-- TEXTO PROPORCIONADO --

▶

Me encuentro en los rieles de un dejavú o en el epítome de un sueño astral, recorriendo Varanasis* con un torrente de lágrimas, deslizándose de los solitarios techos de granito rosa de sus otroras mansiones coloniales u observando miles de gatos grises, queriendo arañar las nubes desde la ermita de un meditabundo yogui.
Sumergido en el tráfago sutil de sus colores como un adulto desafecto por la ironía, deseoso de hallar su infancia entre los múltiples rostros parias que circulan sus mercados aborígenes, vestidos con la expresión de la nada en sus ojos parcos. Siempre insertados dentro del sol como carácteres de una ficción jamás narrada, porque las palabras se desmenuzan al escribirlas o porque vuelan al Monte Kailasa, a rendirse a los pies del gran Shiva: Señor regente de la oscuridad, que sentado en un extremo de la infalible rueda, rige un aspecto en la vida de todo ser viviente.

◀

-- COMPLETA LO SIGUIENTE --
1. Transcribe del texto sobre Varanasi el fragmento comprendido entre "Me encuentro en" y "un meditabundo yogui.", ambos incluidos.
2. Prosigue el texto sobre Varanasi a partir de su última oración.
Para resolver las tareas no se necesitan las filas.

-- DATOS DEL EJERCICIO --

▶

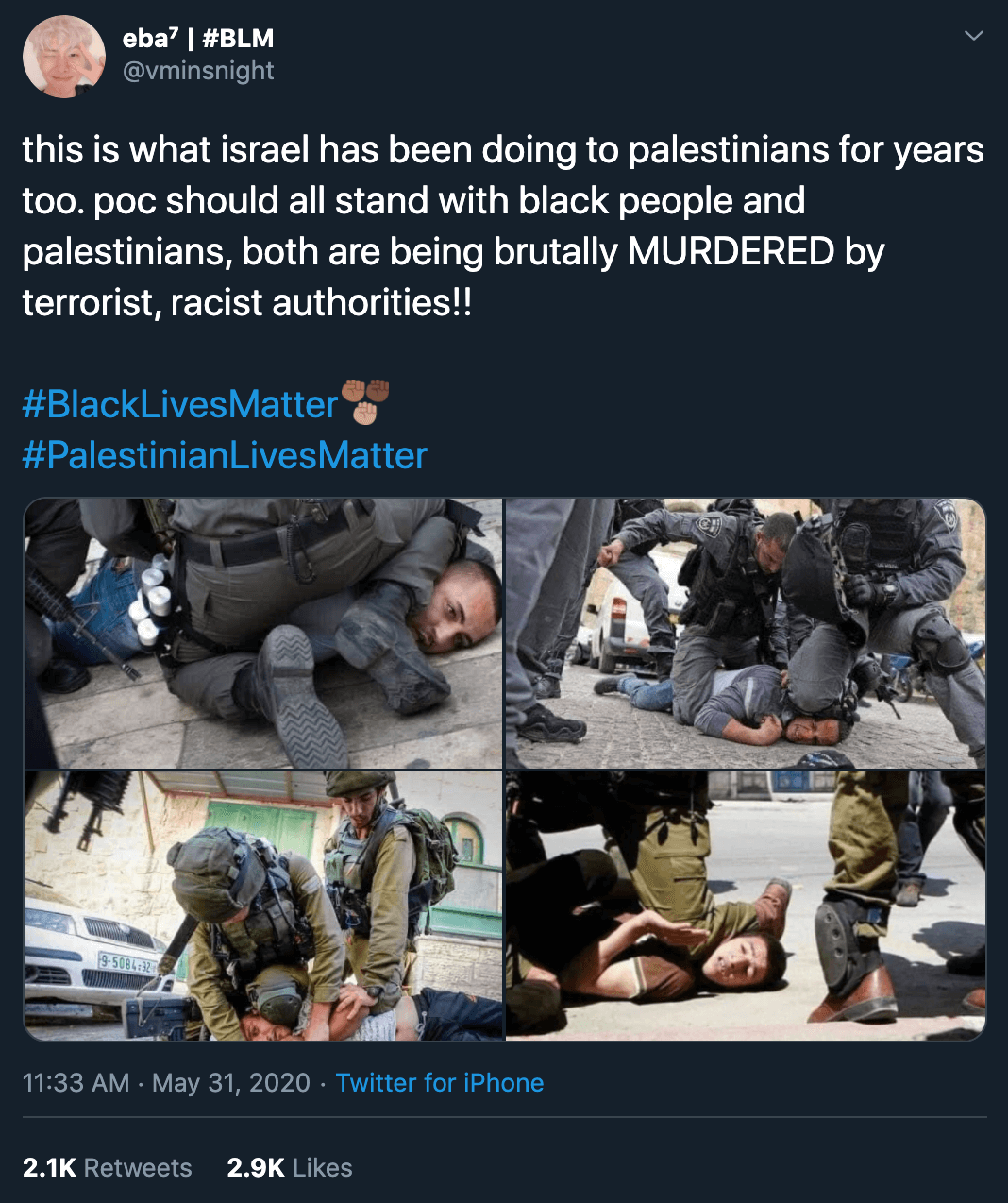Open the top-left attached photo
This screenshot has width=1008, height=1203.
coord(263,633)
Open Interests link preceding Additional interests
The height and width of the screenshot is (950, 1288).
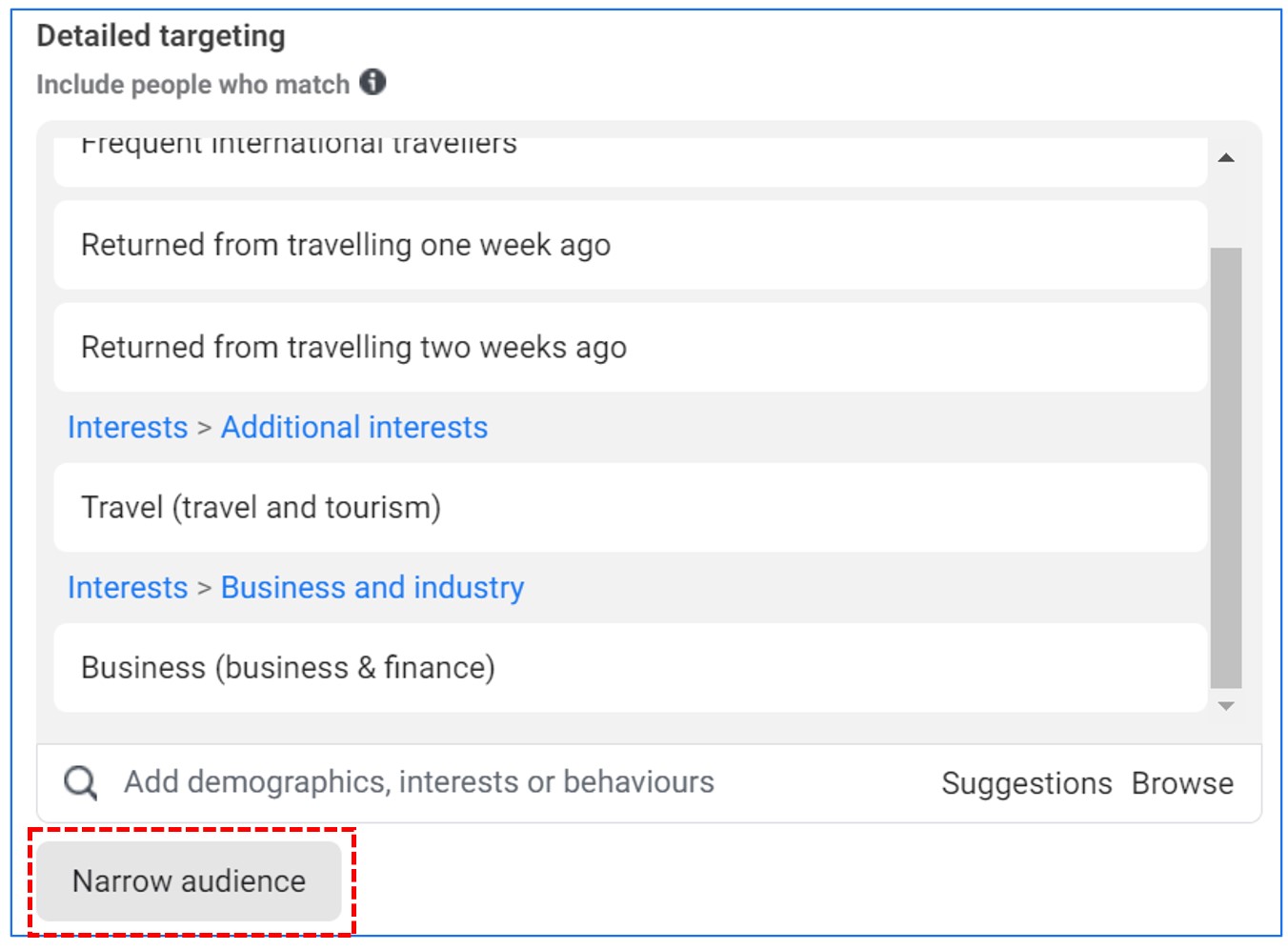(128, 428)
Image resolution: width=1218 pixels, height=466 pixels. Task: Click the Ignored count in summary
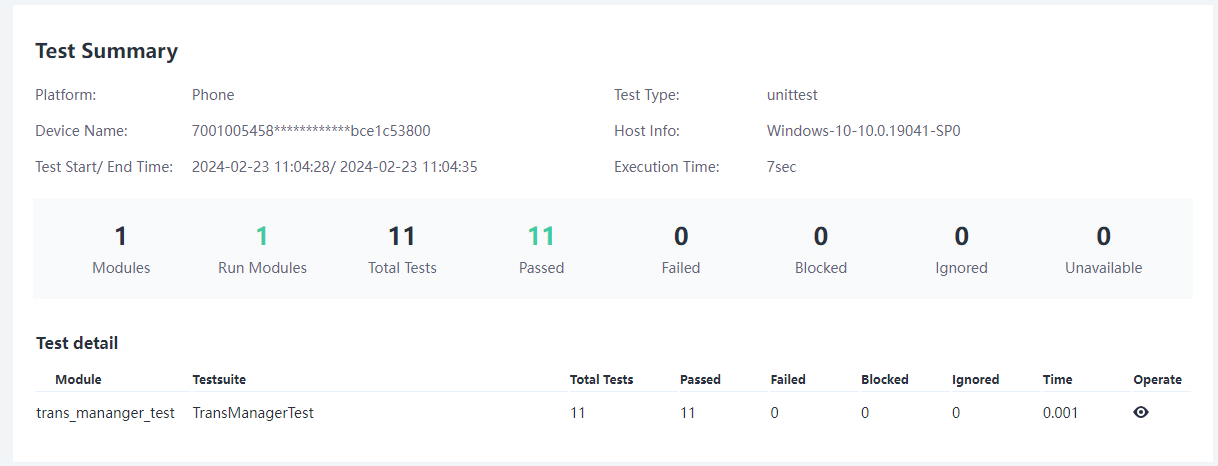961,236
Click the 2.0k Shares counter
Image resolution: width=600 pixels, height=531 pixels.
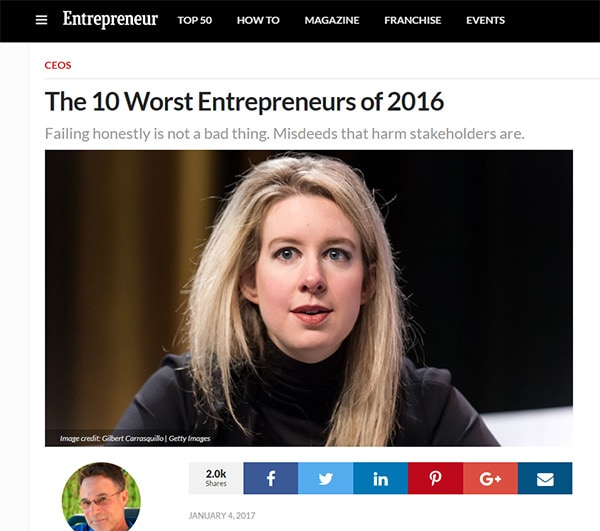click(x=216, y=478)

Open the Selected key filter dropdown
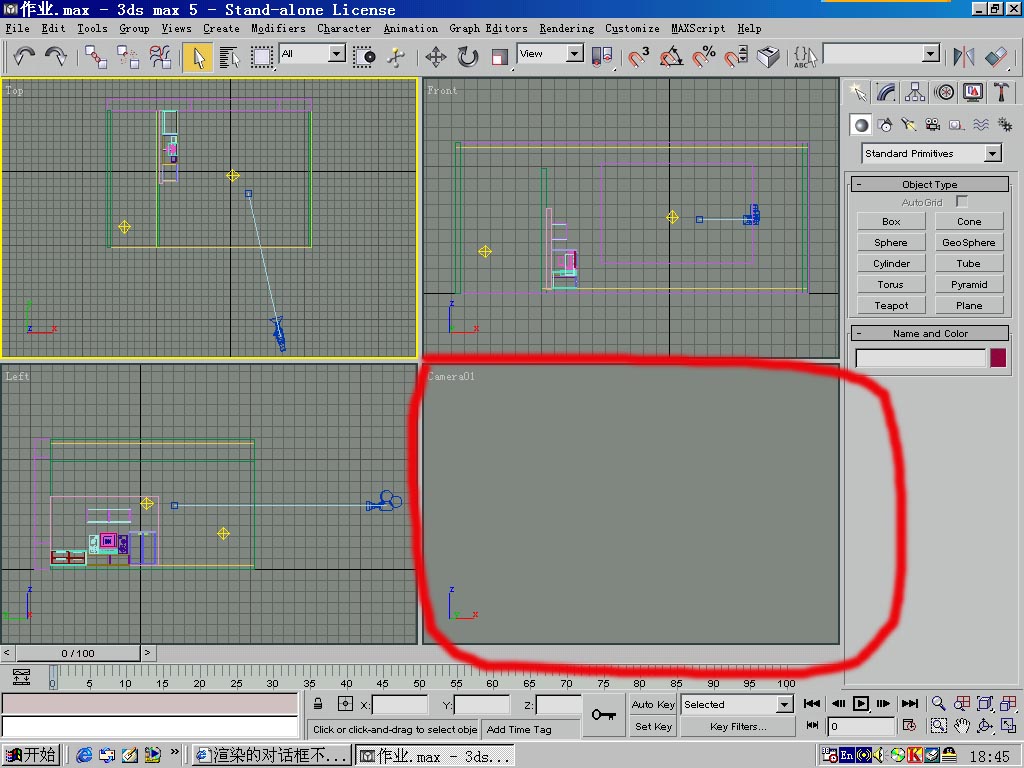pos(784,704)
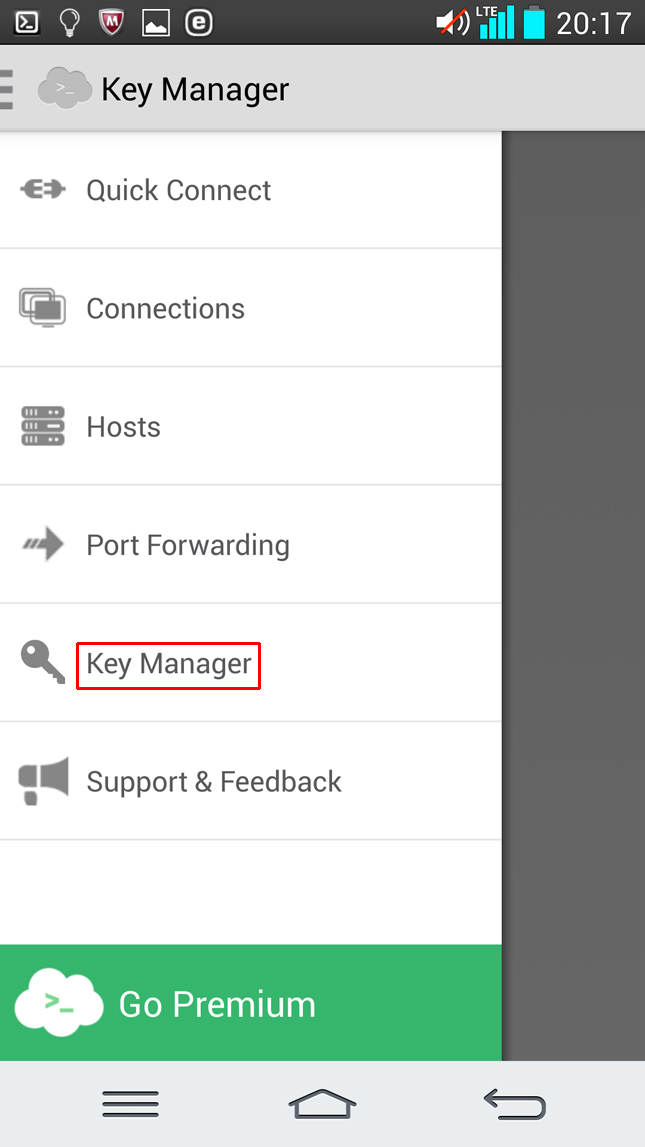Tap the Android menu navigation button
Screen dimensions: 645x1147
130,1103
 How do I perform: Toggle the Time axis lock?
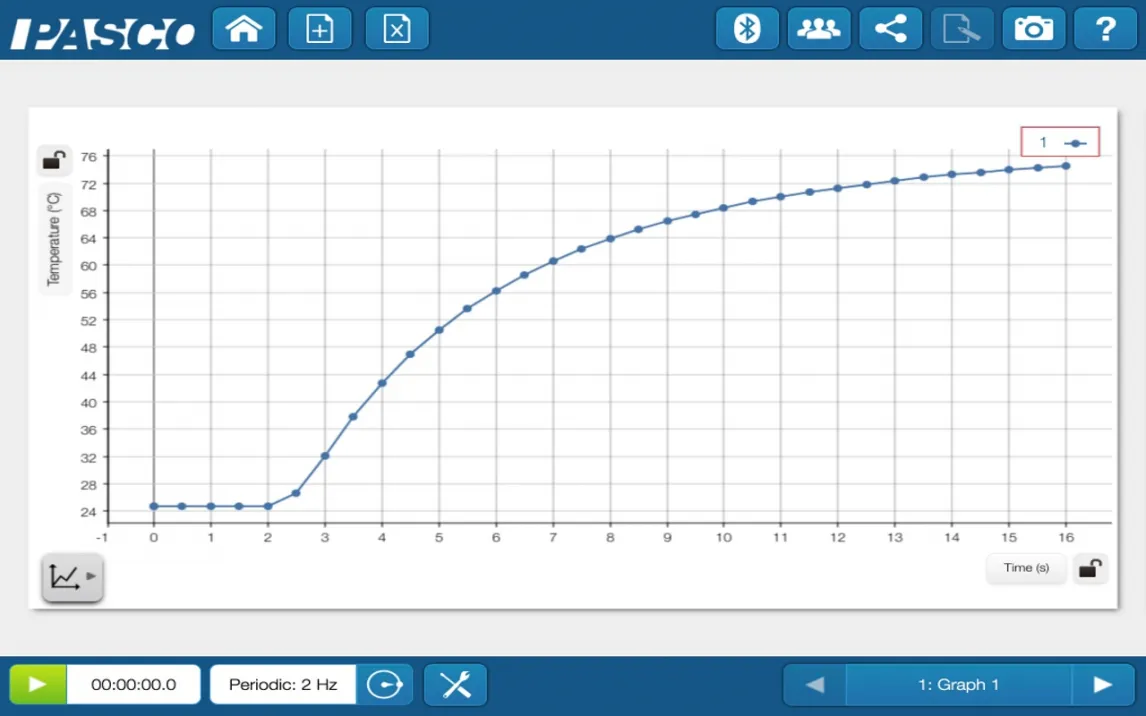[1090, 569]
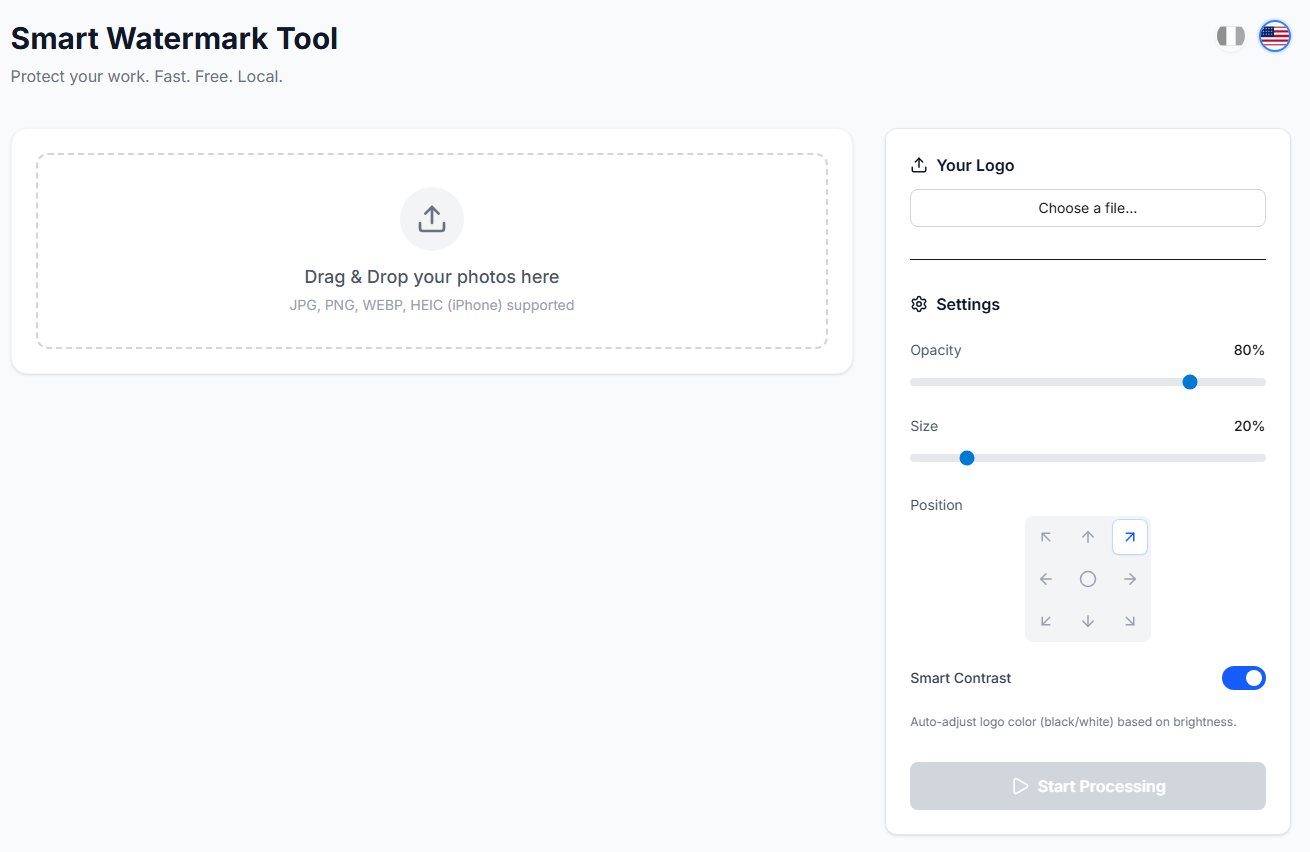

◀

-- RESULTADOS DEL EJERCICIO --
1.
Me encuentro en los rieles de un dejavú o en el epítome de un sueño astral, recorriendo Varanasis* con un torrente de lágrimas, deslizándose de los solitarios techos de granito rosa de sus otroras mansiones coloniales u observando miles de gatos grises, queriendo arañar las nubes desde la ermita de un meditabundo yogui.

2.
Sentado aquí, como ahora, visiono que estoy bajo el paraguas de una magnolia florecida, mirando el rostro del día, oxigenarse con los aromas frugales de los mangos, jazmines y los barrocos olores que salen de los templos dedicados a Ghanesa y a Shiva. Mientras miles de insólitos peregrinos reverencian sus barbas en las aguas del sagrado Ganges, en el punto de Trivenis, creyendo dejar en ellas las miserias ancestrales de siglos de oscurantismo, impuesto sobre sus espaldas por el sacerdocio del sol.
Pero Varanasis o simplemente Venares como la recordara Borges, descrita por los poetas agnóticos y místicos como “la garganta del universo” por siempre conservará ese encanto, esa aura, de mujer escondida tras su ventanales de enigmas, tras su sonrisa color azafrán, cuyos ojos encantan al extranjero, que desconoce el principio inalienable de la vida así como también su posición dentro de un vasto universo al que no comprende.
En un cara a cara con una piedra, la noche me ha sorprendido, preguntándome en su lenguaje corporal, lo que es sólo comprensible para aquellos que hablan el dialecto de los tres triángulos lunares: “La muerte he narrada aquí, como la historia de una puerta, no hacia lo desconocido sino una parada del interminable tren, que es la existencia individual dentro del círculo del danzante.